_EXERCISE REQUIREMENTS_
Please give back word for word the lines below, from the first one through the one with "党群工作 (144, 100)".

_SOURCE MATERIAL_

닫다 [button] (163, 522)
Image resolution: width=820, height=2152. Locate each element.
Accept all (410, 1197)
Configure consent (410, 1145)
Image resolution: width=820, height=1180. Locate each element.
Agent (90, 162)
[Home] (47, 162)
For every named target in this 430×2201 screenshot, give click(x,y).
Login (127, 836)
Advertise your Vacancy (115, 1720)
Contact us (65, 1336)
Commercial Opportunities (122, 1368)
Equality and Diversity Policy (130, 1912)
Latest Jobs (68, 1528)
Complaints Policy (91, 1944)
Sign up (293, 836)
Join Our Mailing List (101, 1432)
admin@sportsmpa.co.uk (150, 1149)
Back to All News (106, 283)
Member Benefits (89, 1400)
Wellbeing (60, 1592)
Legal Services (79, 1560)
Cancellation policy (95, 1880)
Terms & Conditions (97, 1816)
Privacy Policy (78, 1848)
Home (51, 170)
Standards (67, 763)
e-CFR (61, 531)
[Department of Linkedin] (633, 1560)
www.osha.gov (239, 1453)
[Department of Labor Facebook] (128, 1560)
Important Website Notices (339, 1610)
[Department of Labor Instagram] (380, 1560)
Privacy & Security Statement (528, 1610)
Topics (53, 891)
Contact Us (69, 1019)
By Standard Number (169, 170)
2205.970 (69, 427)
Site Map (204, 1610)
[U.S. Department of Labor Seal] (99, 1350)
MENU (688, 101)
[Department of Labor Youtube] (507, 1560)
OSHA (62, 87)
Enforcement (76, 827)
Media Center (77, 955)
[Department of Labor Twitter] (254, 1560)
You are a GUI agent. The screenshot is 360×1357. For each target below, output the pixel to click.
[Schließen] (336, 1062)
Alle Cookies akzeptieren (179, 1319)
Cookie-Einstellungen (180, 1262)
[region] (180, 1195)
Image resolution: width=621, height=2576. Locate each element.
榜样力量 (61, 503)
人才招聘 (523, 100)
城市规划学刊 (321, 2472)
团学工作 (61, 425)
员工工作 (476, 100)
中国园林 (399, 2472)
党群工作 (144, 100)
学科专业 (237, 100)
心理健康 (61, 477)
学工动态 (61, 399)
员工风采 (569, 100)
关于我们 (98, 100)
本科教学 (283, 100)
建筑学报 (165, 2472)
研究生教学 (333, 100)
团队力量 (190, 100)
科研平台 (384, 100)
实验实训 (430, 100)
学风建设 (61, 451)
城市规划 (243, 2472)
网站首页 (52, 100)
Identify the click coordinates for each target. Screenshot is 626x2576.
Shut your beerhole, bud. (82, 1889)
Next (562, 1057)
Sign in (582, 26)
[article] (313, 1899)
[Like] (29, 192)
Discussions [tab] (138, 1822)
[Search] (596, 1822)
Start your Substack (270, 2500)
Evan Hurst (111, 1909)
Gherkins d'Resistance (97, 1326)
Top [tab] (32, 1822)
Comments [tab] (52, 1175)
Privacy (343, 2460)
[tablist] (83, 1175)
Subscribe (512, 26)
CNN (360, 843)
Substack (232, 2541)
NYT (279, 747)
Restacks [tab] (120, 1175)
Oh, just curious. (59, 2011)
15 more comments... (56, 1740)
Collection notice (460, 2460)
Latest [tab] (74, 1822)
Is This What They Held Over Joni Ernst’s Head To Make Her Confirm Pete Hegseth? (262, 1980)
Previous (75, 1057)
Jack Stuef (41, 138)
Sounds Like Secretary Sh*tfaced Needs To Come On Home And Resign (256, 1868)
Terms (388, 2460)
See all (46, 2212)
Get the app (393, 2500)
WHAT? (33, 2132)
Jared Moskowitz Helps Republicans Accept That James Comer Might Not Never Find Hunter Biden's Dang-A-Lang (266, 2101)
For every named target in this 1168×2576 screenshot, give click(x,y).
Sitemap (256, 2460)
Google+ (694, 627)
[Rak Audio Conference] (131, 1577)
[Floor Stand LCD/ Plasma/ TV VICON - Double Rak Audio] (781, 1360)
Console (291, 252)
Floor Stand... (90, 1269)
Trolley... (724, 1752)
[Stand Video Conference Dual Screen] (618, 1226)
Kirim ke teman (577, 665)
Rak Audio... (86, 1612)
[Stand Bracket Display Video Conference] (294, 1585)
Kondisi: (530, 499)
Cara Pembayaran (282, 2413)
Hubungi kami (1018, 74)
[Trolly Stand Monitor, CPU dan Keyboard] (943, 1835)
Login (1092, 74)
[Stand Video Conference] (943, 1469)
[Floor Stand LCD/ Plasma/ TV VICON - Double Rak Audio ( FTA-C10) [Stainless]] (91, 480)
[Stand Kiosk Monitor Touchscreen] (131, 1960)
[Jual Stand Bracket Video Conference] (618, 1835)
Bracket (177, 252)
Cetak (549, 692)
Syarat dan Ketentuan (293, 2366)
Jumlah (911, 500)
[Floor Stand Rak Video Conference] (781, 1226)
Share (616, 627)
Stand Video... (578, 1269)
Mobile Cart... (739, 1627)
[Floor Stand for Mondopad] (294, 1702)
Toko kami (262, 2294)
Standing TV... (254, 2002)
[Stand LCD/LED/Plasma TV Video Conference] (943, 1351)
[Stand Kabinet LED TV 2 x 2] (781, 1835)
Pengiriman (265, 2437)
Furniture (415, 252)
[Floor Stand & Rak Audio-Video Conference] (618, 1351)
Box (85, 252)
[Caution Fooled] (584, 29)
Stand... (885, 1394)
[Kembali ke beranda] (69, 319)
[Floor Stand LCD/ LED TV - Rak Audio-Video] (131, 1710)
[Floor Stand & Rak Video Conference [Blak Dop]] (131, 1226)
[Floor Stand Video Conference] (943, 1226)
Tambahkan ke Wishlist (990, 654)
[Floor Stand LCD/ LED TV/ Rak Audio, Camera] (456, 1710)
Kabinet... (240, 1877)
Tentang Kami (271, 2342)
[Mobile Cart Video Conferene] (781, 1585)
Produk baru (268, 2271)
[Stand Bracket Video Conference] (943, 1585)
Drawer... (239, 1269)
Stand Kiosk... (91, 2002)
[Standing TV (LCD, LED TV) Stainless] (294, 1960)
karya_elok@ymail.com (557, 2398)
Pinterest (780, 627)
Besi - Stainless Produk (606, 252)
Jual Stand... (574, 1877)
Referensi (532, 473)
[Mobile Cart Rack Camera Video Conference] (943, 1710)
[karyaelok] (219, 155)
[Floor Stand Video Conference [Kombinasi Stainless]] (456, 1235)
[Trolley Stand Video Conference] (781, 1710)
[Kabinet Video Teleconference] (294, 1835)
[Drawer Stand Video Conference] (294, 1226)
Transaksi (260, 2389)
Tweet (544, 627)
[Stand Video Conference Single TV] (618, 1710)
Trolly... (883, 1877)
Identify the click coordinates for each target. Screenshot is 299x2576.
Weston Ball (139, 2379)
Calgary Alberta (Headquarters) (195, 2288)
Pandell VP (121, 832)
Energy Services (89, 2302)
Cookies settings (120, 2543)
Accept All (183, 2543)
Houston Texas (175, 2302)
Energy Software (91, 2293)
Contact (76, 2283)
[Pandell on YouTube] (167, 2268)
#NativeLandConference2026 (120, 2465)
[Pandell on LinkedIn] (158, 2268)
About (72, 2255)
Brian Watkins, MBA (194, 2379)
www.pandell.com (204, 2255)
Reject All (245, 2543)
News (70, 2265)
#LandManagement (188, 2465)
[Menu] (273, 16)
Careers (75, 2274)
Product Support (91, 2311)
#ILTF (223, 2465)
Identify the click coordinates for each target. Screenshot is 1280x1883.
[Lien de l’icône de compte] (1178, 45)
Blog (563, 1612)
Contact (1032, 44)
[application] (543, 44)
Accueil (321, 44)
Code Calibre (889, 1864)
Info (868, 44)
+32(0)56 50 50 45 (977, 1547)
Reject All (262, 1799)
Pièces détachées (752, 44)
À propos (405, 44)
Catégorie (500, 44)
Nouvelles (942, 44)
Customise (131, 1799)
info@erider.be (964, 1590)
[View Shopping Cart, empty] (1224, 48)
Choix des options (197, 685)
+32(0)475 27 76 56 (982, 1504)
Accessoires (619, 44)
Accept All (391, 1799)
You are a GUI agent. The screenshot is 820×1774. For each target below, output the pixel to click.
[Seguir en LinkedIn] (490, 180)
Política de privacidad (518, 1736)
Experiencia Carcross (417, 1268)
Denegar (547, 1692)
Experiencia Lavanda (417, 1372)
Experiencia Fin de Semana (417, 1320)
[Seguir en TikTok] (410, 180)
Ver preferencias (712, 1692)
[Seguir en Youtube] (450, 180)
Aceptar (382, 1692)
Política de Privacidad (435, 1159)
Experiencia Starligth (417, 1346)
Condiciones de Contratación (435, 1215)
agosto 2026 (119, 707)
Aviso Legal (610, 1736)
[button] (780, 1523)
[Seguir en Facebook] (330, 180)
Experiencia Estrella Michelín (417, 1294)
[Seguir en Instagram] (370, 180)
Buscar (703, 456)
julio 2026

_OUTPUT BELOW_
닫다 [button] (163, 522)
Image resolution: width=820, height=2152. Locate each element.
Accept all (410, 1197)
Configure consent (410, 1145)
Image resolution: width=820, height=1180. Locate each element.
Agent (90, 162)
[Home] (47, 162)
For every named target in this 430×2201 screenshot, give click(x,y).
Login (127, 836)
Advertise your Vacancy (115, 1720)
Contact us (65, 1336)
Commercial Opportunities (122, 1368)
Equality and Diversity Policy (130, 1912)
Latest Jobs (68, 1528)
Complaints Policy (91, 1944)
Sign up (293, 836)
Join Our Mailing List (101, 1432)
admin@sportsmpa.co.uk (150, 1149)
Back to All News (106, 283)
Member Benefits (89, 1400)
Wellbeing (60, 1592)
Legal Services (79, 1560)
Cancellation policy (95, 1880)
Terms & Conditions (97, 1816)
Privacy Policy (78, 1848)
Home (51, 170)
Standards (67, 763)
e-CFR (61, 531)
[Department of Linkedin] (633, 1560)
www.osha.gov (239, 1453)
[Department of Labor Facebook] (128, 1560)
Important Website Notices (339, 1610)
[Department of Labor Instagram] (380, 1560)
Privacy & Security Statement (528, 1610)
Topics (53, 891)
Contact Us (69, 1019)
By Standard Number (169, 170)
2205.970 (69, 427)
Site Map (204, 1610)
[U.S. Department of Labor Seal] (99, 1350)
MENU (688, 101)
[Department of Labor Youtube] (507, 1560)
OSHA (62, 87)
Enforcement (76, 827)
Media Center (77, 955)
[Department of Labor Twitter] (254, 1560)
You are a GUI agent. The screenshot is 360×1357. For each target below, output the pixel to click.
[Schließen] (336, 1062)
Alle Cookies akzeptieren (179, 1319)
Cookie-Einstellungen (180, 1262)
[region] (180, 1195)
Image resolution: width=621, height=2576. Locate each element.
榜样力量 (61, 503)
人才招聘 (523, 100)
城市规划学刊 (321, 2472)
团学工作 (61, 425)
员工工作 (476, 100)
中国园林 (399, 2472)
党群工作 (144, 100)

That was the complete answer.